— Start of SUPPLIED INFORMATION —
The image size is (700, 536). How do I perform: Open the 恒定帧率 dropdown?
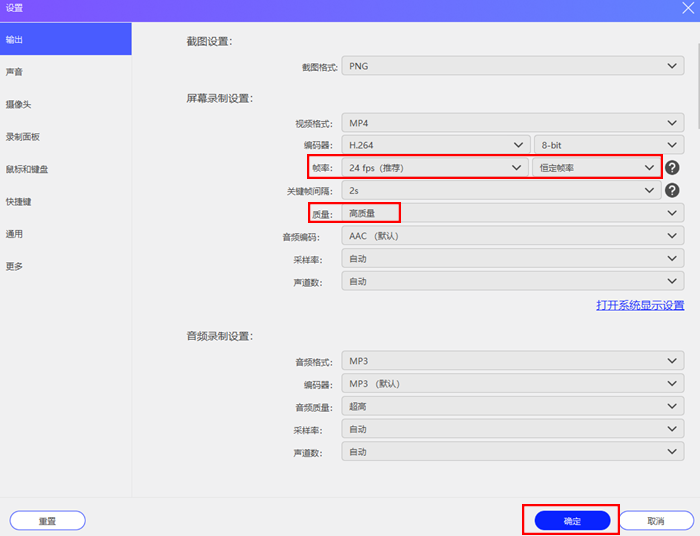(595, 167)
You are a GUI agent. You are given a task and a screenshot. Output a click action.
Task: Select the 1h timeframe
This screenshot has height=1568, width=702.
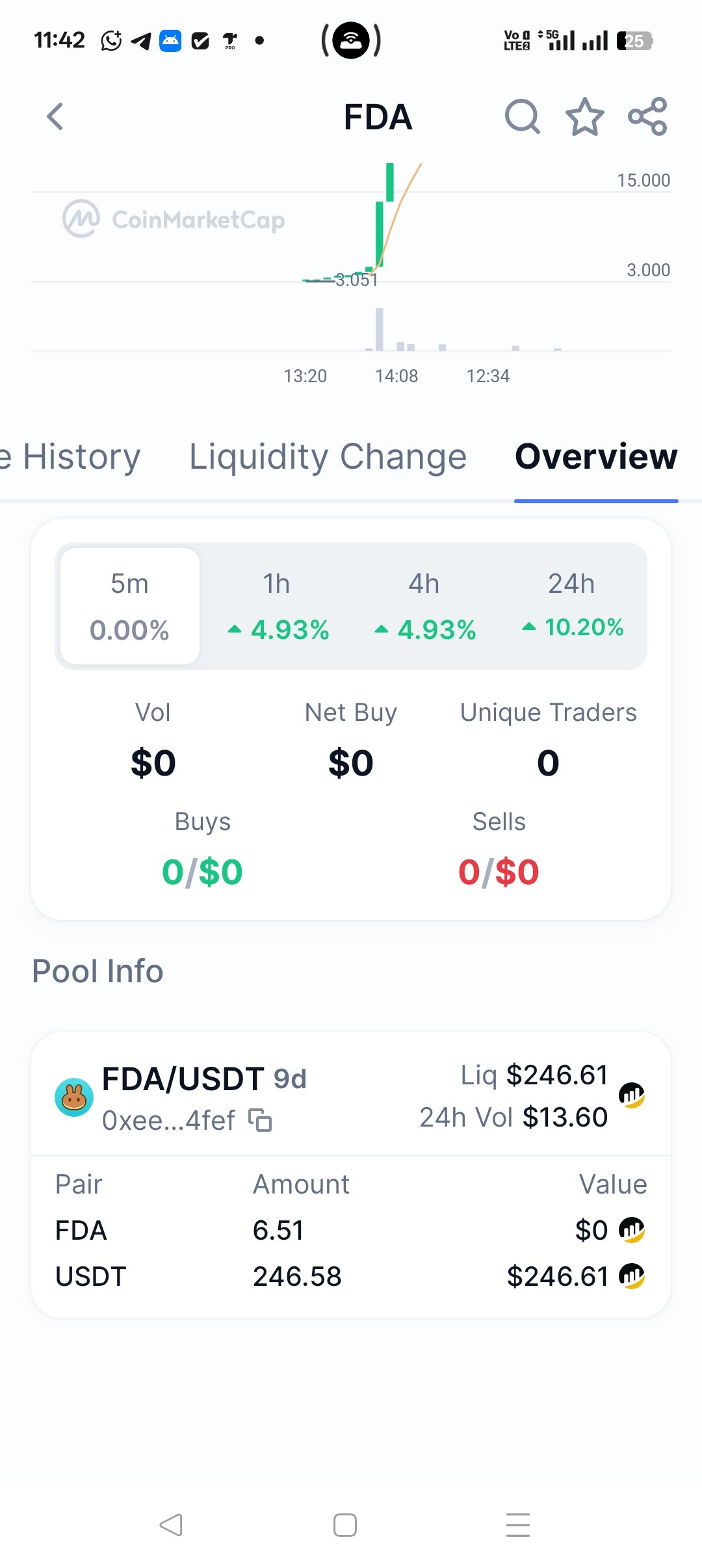pyautogui.click(x=278, y=606)
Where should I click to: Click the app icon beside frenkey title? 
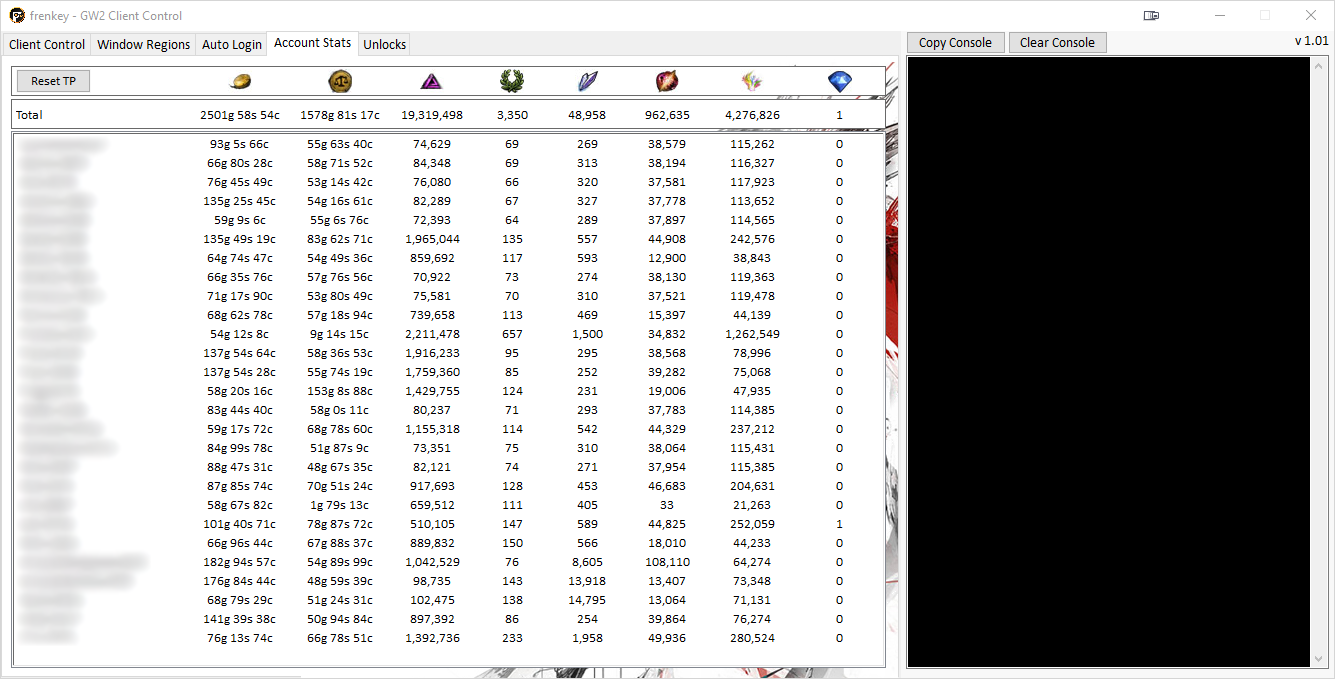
— End of SUPPLIED INFORMATION —
= GIVEN REQUEST =
Switch "screenshot" to "screen capture" throughout the items above and write out their lines again with nothing else changed. Leave out the pictures.

= OUTPUT =
The image size is (700, 536). How do I perform: Open the 恒定帧率 dropdown?
(595, 167)
You are a GUI agent. You are given a task and a screen capture. Output a click action.
Task: Select the 1h timeframe
This screen capture has height=1568, width=702.
pyautogui.click(x=278, y=606)
Where should I click to: Click the app icon beside frenkey title? 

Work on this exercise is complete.